Görüntülediğiniz mahkeme kararı henüz kesinleşmemiştir. Yararlı olması amacıyla eklenmiştir.

T.C. BURSA 2. ASLİYE TİCARET MAHKEMESİ
TÜRK MİLLETİ ADINA
T.C.
BURSA
2. ASLİYE TİCARET MAHKEMESİ
GEREKÇELİ KARAR
ESAS NO : 2021/186
KARAR NO : 2021/496
HAKİM : … …
KATİP : … …
DAVACI : … –
VEKİLİ : Av. … –
DAVALI : … İNŞAAT SAN. TİC. LTD. ŞTİ. – …
VEKİLİ : Av. …
DAVA İHBAR OLUNAN : … – …
DAVA : Elatmanın Önlenmesi (Satın Almaya Dayalı)
DAVA TARİHİ : 30/10/2014
KARAR TARİHİ : 17/06/2021
KARAR YAZIM TARİHİ : 13/07/2021
Mahkememize tevzi edilen Elatmanın Önlenmesi (Satın Almaya Dayalı) davasının yapılan açık yargılaması sonunda,
GEREĞİ DÜŞÜNÜLDÜ:
İDDİA VE SAVUNMA :
Davacı vekili dava dilekçesi ile: Davacı şirket Bursa ili … ilçesi Umurbey köyü … yolu mevkii 143 ada 2 nolu parsel sayılı taşınmaz üzerinde 17/09/2015 tarihine kadar geçerli intifa hakkına sahip olduğunu, bu tarihe kadar taşınmazın üzerine kurulu ve kurulacak tüm tesisleri ile birlikte kullanım hakkı davacı şirkete ait olduğunu, davacı şirket tapuya tescili mezkur intifa hakkından kaynaklanmakta olan gayrimenkul üzerinde dilediği gibi tasarrufta bulunma ve semerelerinden istifade hakkını davalı … Petrol İnşaat San. Tic şirketine verdiği bayilik sebebi ile adı geçen bayi aracılığıyla kullandığı, bu amaçla taraflar arasında 27/11/2012 tarihli akaryakıt bayilik sözleşmesi imzaladıklarını, sözleşme imzaladıktan kısa bir süre sonra davalı tarafça sözleşme hükümleri ihlal edilmeye başlandığı, davacı şirketin bilgisi dışında başka bir dağıtım şirketi ile anlaşılarak davacı şirket ile akdedilmiş olan bayilik sözleşmesi haksız şekilde fiilen sonlandırıldığı, bu nedenle tespit taleplerinin kabulünü, istasyonun intifalı taşınmaz içinde kalıp kalmadığının, istasyonun hali hazırdaki durumunun, istasyonun kimin tarafından işletildiğinin, istasyonda hangi şirkete ait marka ve amblemlerin bulunduğunun, istasyonda istasyonda müvekkil şirkete ait kurumsal malzemelerin vaziyetinin tespit edilerek, akaryakıt istasyonunun tedbiren yediemin sıfatıyla davacı şirkete teslimine, davalının dava konusu taşınmaza müdahalesinin önlenmesi ve istasyonun eklentileriyle birlikte müvekkil şirkete teslimine karar verilmesini talep ve dava etmiştir.

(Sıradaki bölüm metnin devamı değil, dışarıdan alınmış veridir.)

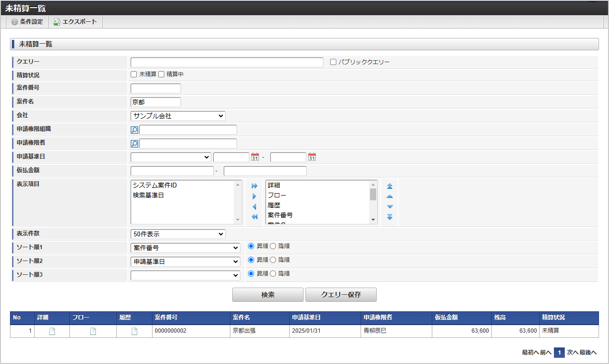
Task: Open 条件設定 from the toolbar
Action: coord(27,21)
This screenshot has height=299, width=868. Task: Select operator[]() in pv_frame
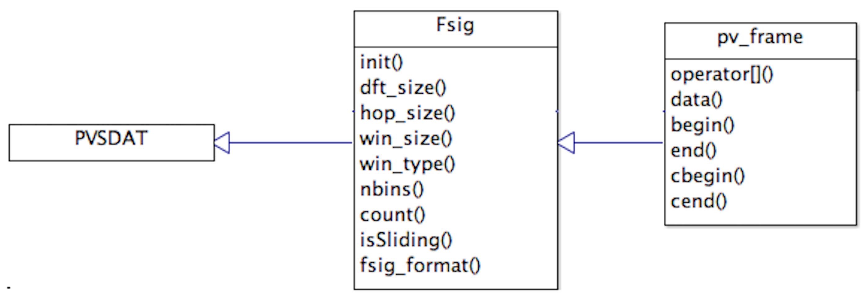pyautogui.click(x=722, y=74)
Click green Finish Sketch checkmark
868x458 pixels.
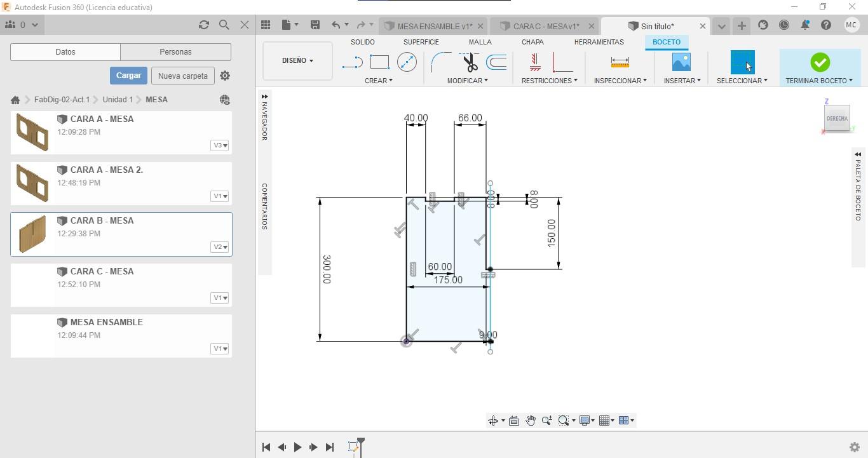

Davalı vekili cevap dilekçesinde özetle: Rekabet kurulunun 2002/2 sayılı tebliği uyarınca davacının intifa hakkının sona erdiğini, muafiyet kapsamındaki 5 yıllık süre dolmadan faaliyetlerin sona erdirilmesi, devir alma, vs.yollarla dikey anlaşmanın taraflarında değişiklik ortaya çıkması halinde muafiyettten yararlanılabilecek sürenin uzamasının söz konusu olmadığını belirterek davanın reddine karar verilmesini talep etmiştir.
DELİLLER:
Dava dilekçesi, cevap dilekçesi, akaryakıt bayilik sözleşmesi, kira sözleşmesi, ihtarname, tapu kayıtları, EPDK kayıtları, emsal kararlar, keşif ve bilirkişi incelemesi, yazılan müzekkere cevabı, bozma ilamı ve tüm dosya kapsamı.
DELİLLERİN DEĞERLENDİRMESİ VE HUKUKİ NİTELENDİRME :
Dava; dava konusu taşınmaz üzerinde intifa hakkı bulunan davacının , davalının taşınmaza müdahalesinin önlenmesi talebine ilişkindir.
Taraflarca sunulan tüm deliller toplanmış, … 1.Asliye Hukuk Mahkemesince yerinde 27.08.2014 tarihinde yapılan keşif ve bilirkişi incelemesi sonucunda; zeminin beton kaplama ile kaplanmış saha üzerindeki istasyona ait bütün pompalar, yıkama yağlama üniteleri ve kanopinin tamamen … Akaryakıt Dağıtım Şirketinin amblem ve renkleri ile kaplama yapıldığı, ışıklandırma sisteminin çalıştığı, akaryakıt istasyonunun keşif anında faal olarak müşterilerine hizmet verdiği, bayinin … isimli şahıs olduğu tespit edilmiştir.
Tapu kaydına göre keşif tarihi itibariyle taşınmaz Yüce Nakliyat Emlak Madencilik ve İnşaat San ve Tic. A.Ş.adına kayıtlı olup, davacı …lehine 15 yıl süreli intifa hakkı şerhi tescil edilmiştir. İntifa hakkı (12 yıl 8 ay 29 gün) ile sınırlıdır ve bitiş tarihi 17.09.2015′ tir.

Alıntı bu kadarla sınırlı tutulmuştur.